When a woman's choice to love and live becomes her death wish

  • Abhishek Saha, Hindustan Times
  • Updated: Dec 11, 2014 02:30 IST

Sonu Kumar and Danista loved each other but hate triumphed. Kumar, a young Dalit craftsman in a village in Uttar Pradesh's Hapur district, and Danista, a Muslim, married against their families' wishes. They were hacked to death in broad daylight by Danista's brother on November 29.

Danista's family, it was reported , was against Kumar because he wasn't a Muslim.

Bhawna Yadav, a Delhi University student, was allegedly strangled to death by her parents and cremated secretly just three days after she married her boyfriend who belonged to a different caste. Yadav's parents, before killing her, allegedly accosted her for 'dishonouring' the family when they had fixed her marriage with a man of their caste.

A strong communal whiff emanates in Sonu and Danista's killings and caste prejudice marks Bhawna's murder, but what binds both the grotesque crimes together is the working of a mindset that's uncomfortable with a woman expressing her freedom to love and make love with whoever she wants.

Danista and Bhawna Yadav's families could not even reluctantly accept, leave alone respect, the choices made by their daughters. "The denial of autonomy to women and the idea of 'controlling our daughters' are very much prevalent in Indian society. It often manifests itself through, among other aspects, casteism and religion-based discrimination," says Kavita Krishnan, secretary of the All India Progressive Women's Association (AIPWA).

Film and reality TV star Gauahar Khan was slapped by a man who wanted to teach her a lesson for wearing a short skirt. The man claimed that crimes against women will decrease if actresses stop wearing short dresses. The assault is nothing compared to the three murders, but again shows patriarchal intolerance.

Compare the assault on Khan to a Hindu Mahasabha politician branding actresses who dance to the tune of 'item songs' as "prostitutes". The comment has been termed as 'regressive' by political parties and the National Commission for Women (NCW).

"The attack on Gauahar Khan or the referring to actresses who dance to item songs as prostitutes, both reflect the same ideology. Religious orthodoxness comes in to deny autonomy to women," Krishnan says. "The saddest part is that today's dominant politics openly aims at denying autonomy to women."

The consequence of a woman exercising her individual freedom to choose and live life as she wishes can be harsh, ranging from a mere slap to brutal murder.

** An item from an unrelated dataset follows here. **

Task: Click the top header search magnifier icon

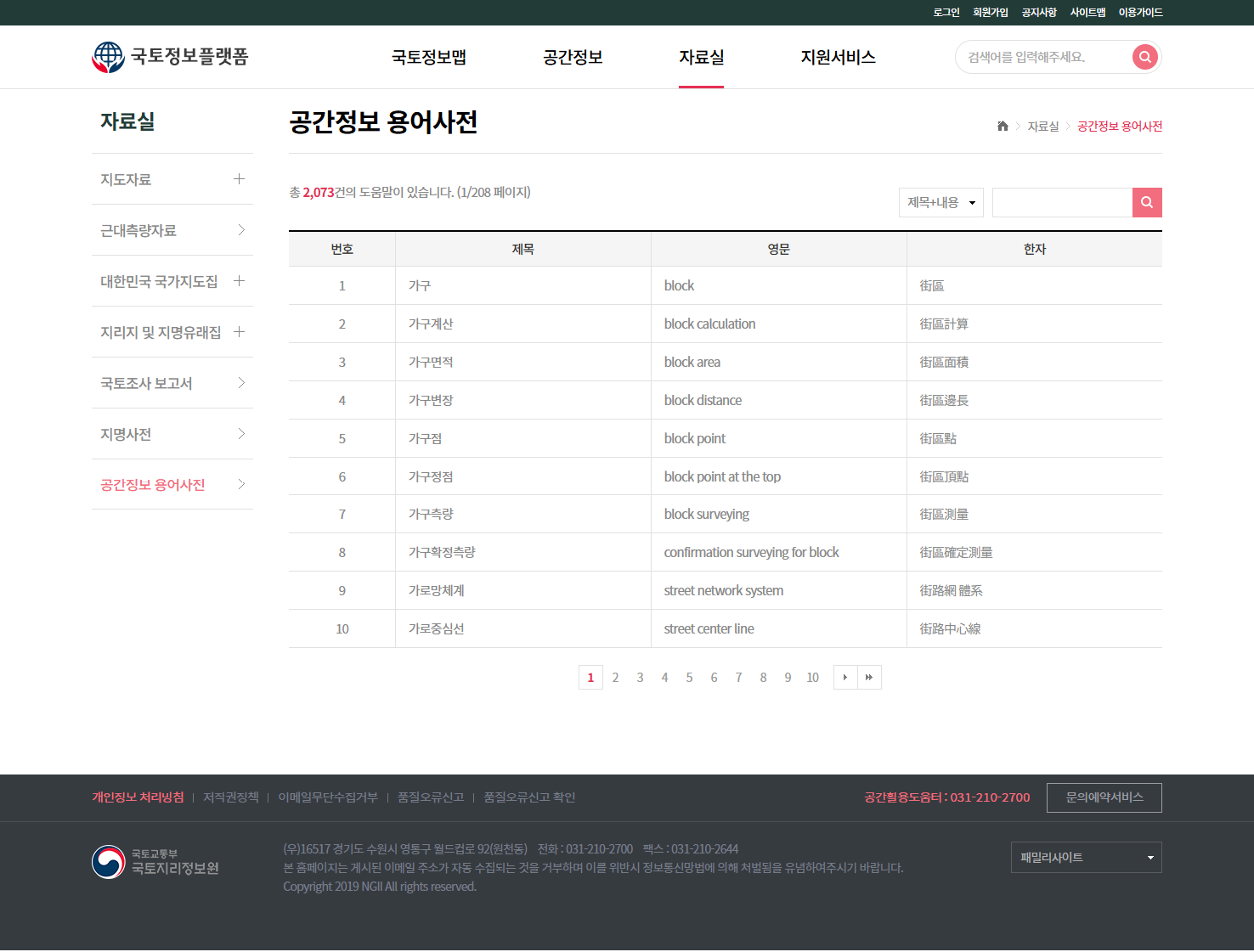Action: [x=1144, y=57]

"In Indian society prevalent cultural codes are often written on women's bodies and any kind of subversion in terms of behaviour, dressing, or relationship is dealt with very harshly," says Anjali Monteiro, professor and dean, School of Media and Cultural Studies, Tata Institute of Social Sciences, Mumbai.

"Right to choose, right to decide and even right to public spaces are getting increasingly restricted for women. And the problem is such restrictions are often normalized by the actions and comments of people in power--sections of politicians, judiciary and police," says Monteiro.

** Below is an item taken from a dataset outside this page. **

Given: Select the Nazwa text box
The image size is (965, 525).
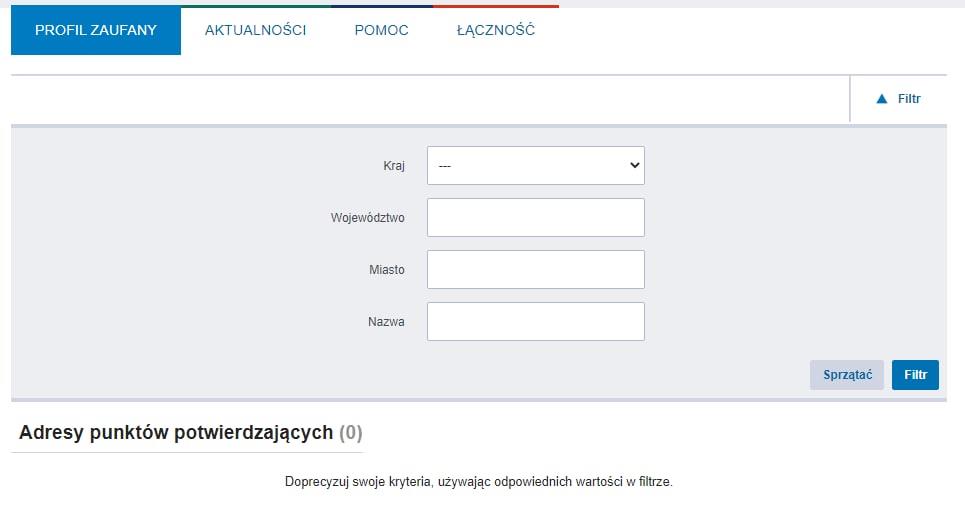Looking at the screenshot, I should point(535,322).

Women's right to autonomy clashes with 'love jihad', a term used by some political and religious leaders to describe relationships between Muslim men and Hindu women as an alleged strategy aimed at conversion and long-term demographic change.

"Love jihad is trap of Muslim organisations to seduce Hindu girls, to use Hindu women for physical desires, to convert them, to sell them or to use them for terrorist activities," says an article in the Organiser, the mouthpiece of the Rashtriya Swayamsewak Sangh, the ideological guide of BJP.

'Love jihad', says novelist and poet Meena Kandasamy, assumes that women are incapable of thinking for themselves.

Intolerance for the idea that women can think, love or marry by their own choice came to the streets during the 'Kiss of Love' movement. Men joining the protest in Delhi "were repeatedly asked if they would 'let their mothers/sisters/wives to kiss in public".

A Facebook post summed up the reply : "Yo, will you give me your sister to kiss?

If she feels like kissing you I have no need to interfere. But she should feel like kissing you. The kiss must be welcome to both parties. Otherwise, if you pile on and try to kiss her you might end up measuring the thickness of her slippers. If you are prepared to receive that in front of everyone, come on over. If you feel brave enough to kiss with mutual consent then come on over."